OK,采样千分之一的时候(仅需约扫描254MB数据),只花了不到1秒,就算出了准确的TOP 30,而且准确度相当的高。
如果在Greenplum中支持这个功能,会很爽,一万亿的数据,秒级任意维度钻取透视不是梦。
小结
1、采样与精确查询耗时对比
1.1、求数组元素TOP N
查询 | 表大小 | 记录数 | 求TOP N耗时 |
---|---|---|---|
精确,32并行 | 16GB | 1.5亿 | 23秒 |
精确,非并行 | 16GB | 1.5亿 | 155秒 |
采样5% | 16GB | 1.5亿 | 7秒 |
采样2% | 16GB | 1.5亿 | 3秒 |
1.2、求scalar类型TOP N
查询 | 表大小 | 记录数 | 求TOP N耗时 |
---|---|---|---|
精确,32并行 | 254GB | 40亿 | 21秒 |
精确,非并行 | 254GB | 40亿 | 471秒 |
采样5% | 254GB | 40亿 | 32秒 |
采样2% | 254GB | 40亿 | 13秒 |
采样0.1% | 254GB | 40亿 | 0.86秒 |
2、采样计算达到了很高的精确度,同时耗费资源很少。虽然并行计算也非常快,但是需要消耗更多的CPU和IO资源,并行度就会大打折扣,除非有足够的资源给你折腾,否则能采用估值计算的时候,还是建议估值计算。
3、估值计算的效率评估:
由于目前估值计算不能采用多核并行,处理速度约每秒254MB,那么要达到1秒内的响应,对于254GB的表,采样设置为0.1%,对于1TB的表,可以将采样设置为0.025%)。那么TB级的表,也能实现任意维度秒级估算。
4、采样方法
4.1 https://www.postgresql.org/docs/9.6/static/sql-select.html
TABLESAMPLE sampling_method ( argument [, ...] ) [ REPEATABLE ( seed ) ]

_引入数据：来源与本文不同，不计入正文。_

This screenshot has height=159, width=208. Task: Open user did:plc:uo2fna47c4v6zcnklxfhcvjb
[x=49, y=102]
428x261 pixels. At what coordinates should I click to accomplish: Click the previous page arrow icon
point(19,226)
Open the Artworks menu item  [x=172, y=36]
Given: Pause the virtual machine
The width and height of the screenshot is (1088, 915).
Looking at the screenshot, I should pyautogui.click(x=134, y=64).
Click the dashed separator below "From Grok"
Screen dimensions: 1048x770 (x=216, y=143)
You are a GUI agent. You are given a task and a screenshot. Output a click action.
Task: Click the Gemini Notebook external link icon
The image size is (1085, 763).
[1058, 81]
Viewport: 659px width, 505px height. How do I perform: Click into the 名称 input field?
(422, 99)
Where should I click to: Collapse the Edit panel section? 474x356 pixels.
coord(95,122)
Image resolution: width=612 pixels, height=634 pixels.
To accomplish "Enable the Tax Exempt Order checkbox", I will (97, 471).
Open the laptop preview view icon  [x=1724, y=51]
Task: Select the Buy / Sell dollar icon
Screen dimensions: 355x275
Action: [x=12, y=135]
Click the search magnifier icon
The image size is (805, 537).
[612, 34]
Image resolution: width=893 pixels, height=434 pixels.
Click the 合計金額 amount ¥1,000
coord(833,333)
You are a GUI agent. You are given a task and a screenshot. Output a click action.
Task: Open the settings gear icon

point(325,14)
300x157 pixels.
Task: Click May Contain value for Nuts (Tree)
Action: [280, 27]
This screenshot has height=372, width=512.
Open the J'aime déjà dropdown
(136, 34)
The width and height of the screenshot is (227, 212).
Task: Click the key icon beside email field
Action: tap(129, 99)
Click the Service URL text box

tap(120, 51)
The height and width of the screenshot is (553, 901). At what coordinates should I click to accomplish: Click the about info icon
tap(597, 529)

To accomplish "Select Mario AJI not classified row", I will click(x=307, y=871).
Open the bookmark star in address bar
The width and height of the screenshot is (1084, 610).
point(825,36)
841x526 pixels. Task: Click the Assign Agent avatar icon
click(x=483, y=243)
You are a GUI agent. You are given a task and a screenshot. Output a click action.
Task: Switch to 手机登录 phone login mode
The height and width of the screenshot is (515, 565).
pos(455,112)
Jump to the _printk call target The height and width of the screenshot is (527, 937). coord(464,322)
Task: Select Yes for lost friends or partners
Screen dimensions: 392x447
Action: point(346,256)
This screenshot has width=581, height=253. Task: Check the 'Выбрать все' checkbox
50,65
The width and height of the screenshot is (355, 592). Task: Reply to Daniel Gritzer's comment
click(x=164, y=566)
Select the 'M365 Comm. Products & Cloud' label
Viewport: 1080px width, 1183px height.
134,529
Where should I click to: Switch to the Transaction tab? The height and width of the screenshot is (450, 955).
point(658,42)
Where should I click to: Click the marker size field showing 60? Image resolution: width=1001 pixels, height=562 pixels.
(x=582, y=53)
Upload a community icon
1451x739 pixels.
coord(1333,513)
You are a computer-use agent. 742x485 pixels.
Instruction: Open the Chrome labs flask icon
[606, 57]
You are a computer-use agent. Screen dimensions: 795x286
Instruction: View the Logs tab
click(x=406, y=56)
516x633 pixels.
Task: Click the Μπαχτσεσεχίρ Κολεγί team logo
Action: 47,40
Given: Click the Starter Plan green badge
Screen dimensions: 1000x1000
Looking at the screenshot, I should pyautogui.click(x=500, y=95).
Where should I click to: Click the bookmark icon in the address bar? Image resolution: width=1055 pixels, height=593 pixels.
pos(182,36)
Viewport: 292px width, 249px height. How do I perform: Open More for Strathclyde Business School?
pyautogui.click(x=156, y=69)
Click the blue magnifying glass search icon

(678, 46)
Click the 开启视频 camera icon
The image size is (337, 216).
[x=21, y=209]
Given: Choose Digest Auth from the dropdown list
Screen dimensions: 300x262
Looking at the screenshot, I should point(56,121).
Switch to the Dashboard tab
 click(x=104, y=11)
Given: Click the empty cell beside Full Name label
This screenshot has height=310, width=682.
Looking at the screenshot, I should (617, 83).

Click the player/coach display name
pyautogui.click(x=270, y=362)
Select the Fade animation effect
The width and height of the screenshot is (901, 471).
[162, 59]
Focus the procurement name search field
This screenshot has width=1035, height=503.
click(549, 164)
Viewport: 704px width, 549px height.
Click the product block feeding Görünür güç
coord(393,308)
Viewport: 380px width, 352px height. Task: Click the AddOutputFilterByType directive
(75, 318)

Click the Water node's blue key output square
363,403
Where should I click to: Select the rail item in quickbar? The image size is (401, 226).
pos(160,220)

A TABLESAMPLE clause after a table_name indicates that the specified sampling_method should be used to retrieve a subset of the rows in that table. This sampling precedes the application of any other filters such as WHERE clauses. The standard PostgreSQL distribution includes two sampling methods, BERNOULLI and SYSTEM, and other sampling methods can be installed in the database via extensions.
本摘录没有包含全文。